What the task requires → Please reproduce the lines from the one containing "How do I perform: Click" through the end of the data below exactly as they stand, and omit all pictures.

Listed entries →
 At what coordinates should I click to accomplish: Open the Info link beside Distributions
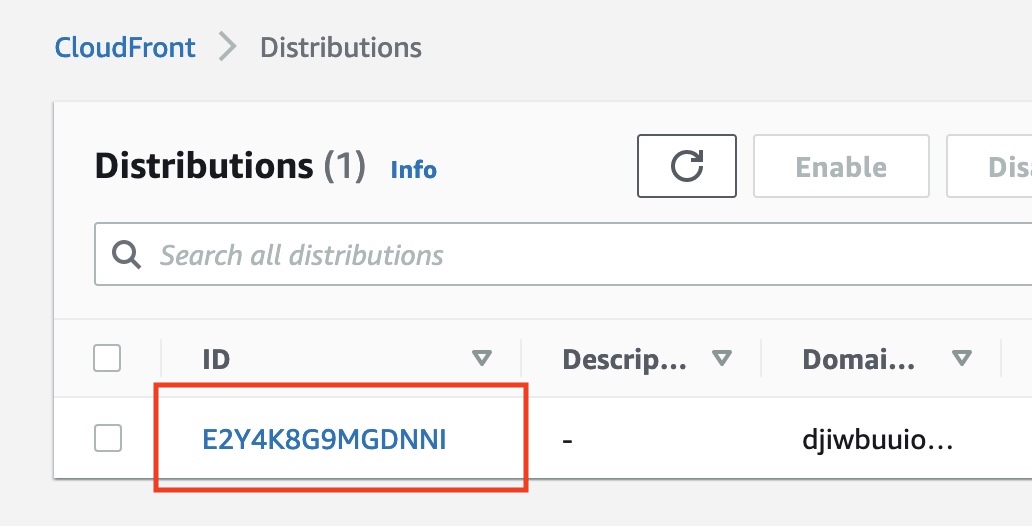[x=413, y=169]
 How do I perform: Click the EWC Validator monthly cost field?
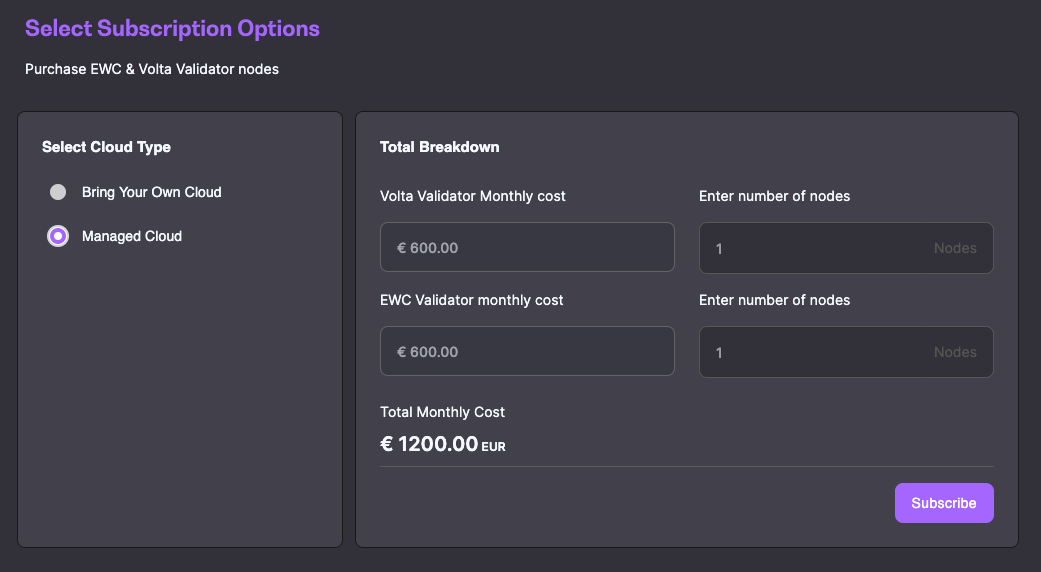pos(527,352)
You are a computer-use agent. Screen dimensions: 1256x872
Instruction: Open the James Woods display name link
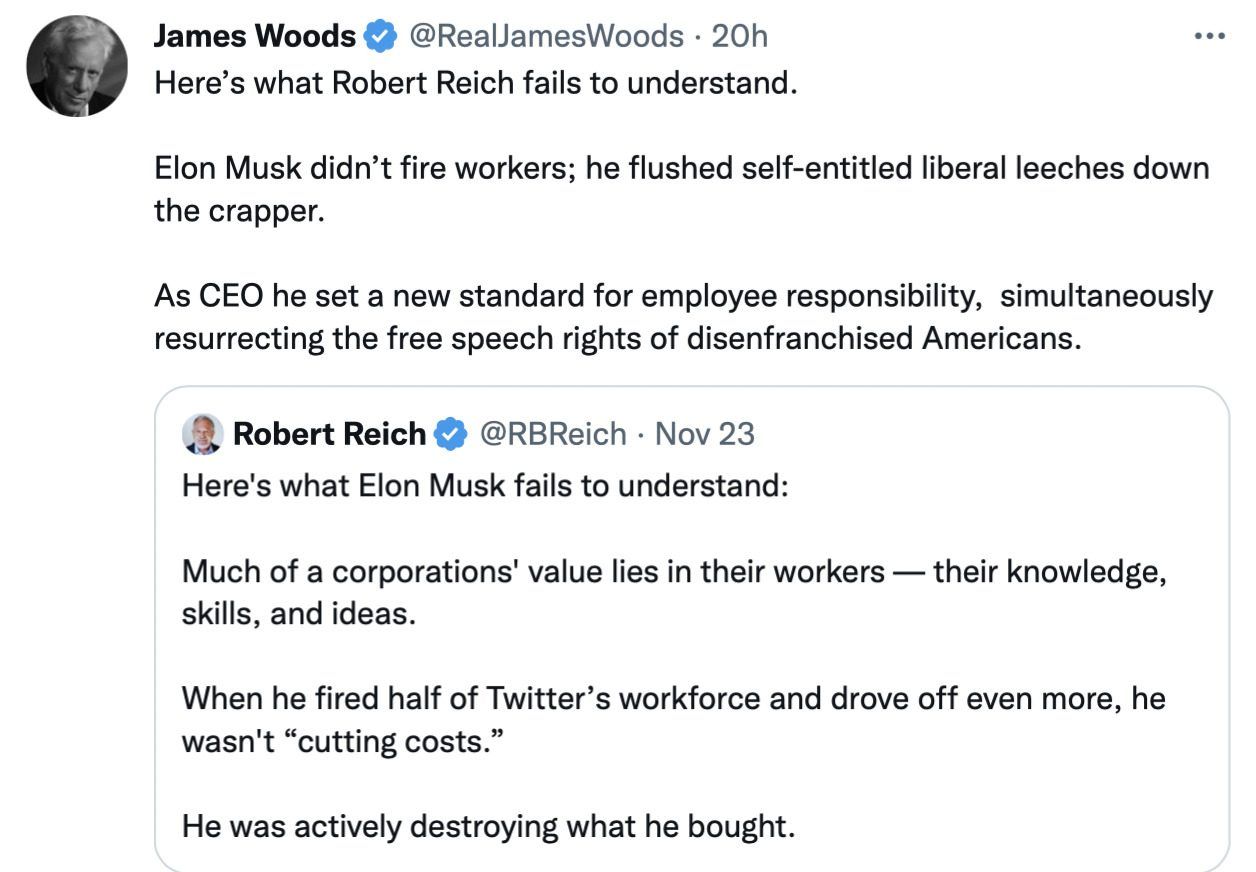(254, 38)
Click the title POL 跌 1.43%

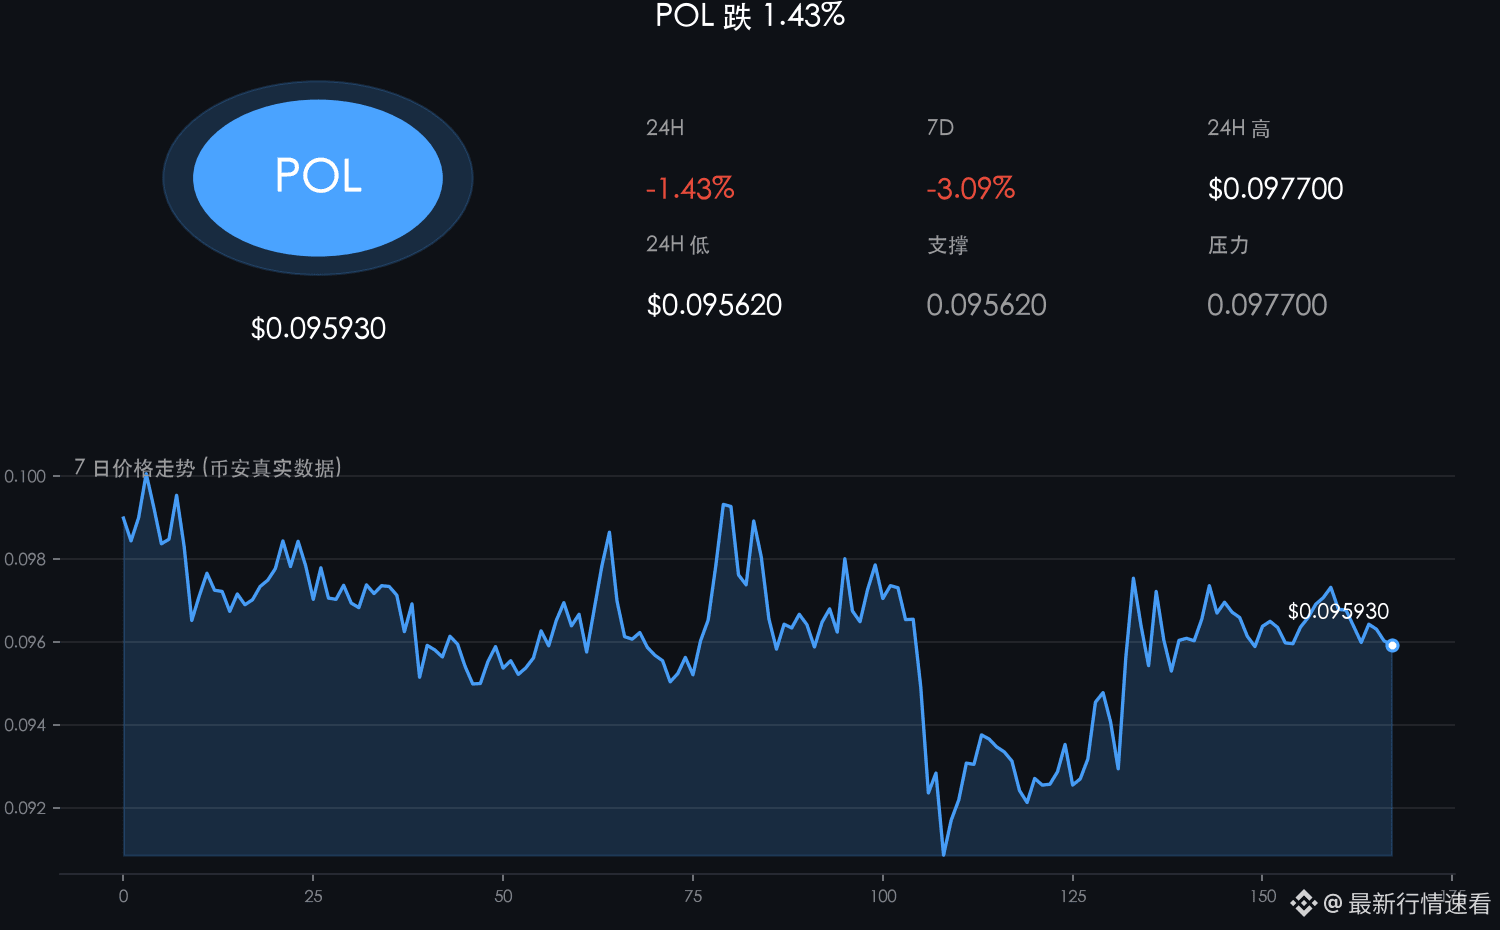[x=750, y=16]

Answer for this exercise →
 How do I perform: Click the EWC Validator monthly cost field?
pos(527,352)
You are a computer-use agent. Screen dimensions: 1256x872
Instruction: Open the James Woods display name link
(254, 38)
Click the title POL 跌 1.43%

[x=750, y=16]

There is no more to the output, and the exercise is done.